**Document:**
·····
# Tangents and Normals by Differentiation

Any point P(x, y) on a curve has a tangent line that denotes the gradient at point P. By differentiating the equation of the curve, and substituting (x, y) to the resulting equation, you would get the value of the gradient at point P.

The gradient of the tangent to a function (or curve) is denoted by $\cfrac{dy}{dx}$.

### Examples:

1. Find the gradient of the tangent to the parabola $y=x^2+1$ at the point (1, 2).

$\cfrac { dy }{ dx } =2x\\ \\ At\quad (1,2),\quad \cfrac { dy }{ dx } =2(1)=2$

So the gradient of the tangent at (1, 2) is 2.

2. Find the values of x for which the gradient of the tangent to the curve $y=2{x}^{3}-6{x}^{2}+1$ is equal to 18.

$\cfrac { dy }{ dx } =6{ x }^{ 2 }-12x\\ \\ Substitute:\quad \cfrac { dy }{ dx } =18\\ \\ 18=6{ x }^{ 2 }-12x\\ 6{ x }^{ 2 }-12x-18=0\\ { x }^{ 2 }-2x-3=0\\ (x-3)(x+1)=0\\ \\ Hence,\quad x=3,\quad or\quad x=-1$

Explore tangents and normals with the Geogebra app below:

The normal is a straight line perpendicular to the tangent at the same point of contact with the curve.
·····
**Collected data:**
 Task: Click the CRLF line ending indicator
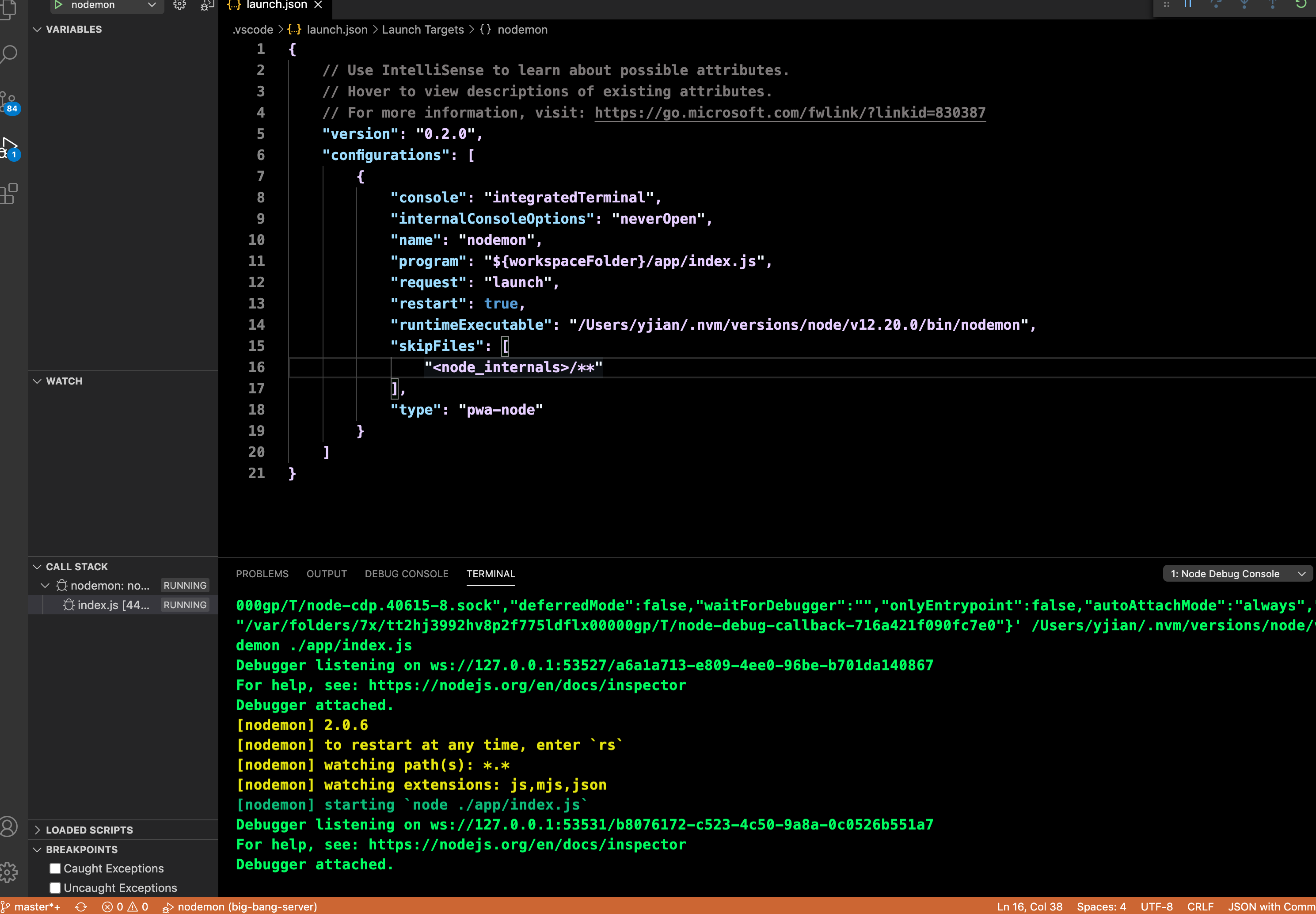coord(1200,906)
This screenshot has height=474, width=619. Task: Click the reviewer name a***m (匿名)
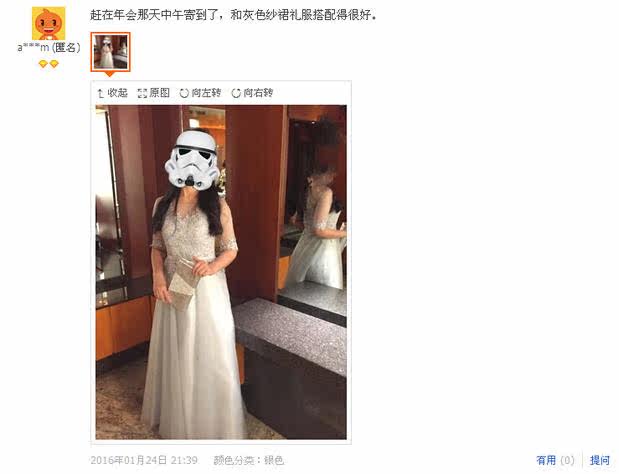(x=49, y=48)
·····
**Requirement 1:**
Using the tangents and normals page, decide whether each statement agrees with it. Answer yes or no and quote the words that settle it.
(a) The gradient of the tangent to the parabola in the first example at (1, 2) is 2.
(b) The normal is parallel to the tangent at the point of contact.
(c) The gradient at point P is found by differentiating the curve's equation and substituting (x, y).
**Requirement 2:**
Answer from the tangents and normals page:
(a) At what point does the first example find the gradient of the tangent to the parabola?
(b) In the second example, for which values of x is the gradient of the tangent equal to 18?
(c) Which app does the page offer for exploring tangents and normals?
The lines have no connection to the tangents and normals page.

**Task response 1:**
(a) Yes: "So the gradient of the tangent at (1, 2) is 2."
(b) No: "The normal is a straight line perpendicular to the tangent at the same point of contact with the curve."
(c) Yes: "By differentiating the equation of the curve, and substituting (x, y) to the resulting equation, you would get the value of the gradient at point P."

**Task response 2:**
(a) (1, 2)
(b) x = 3 or x = -1
(c) Geogebra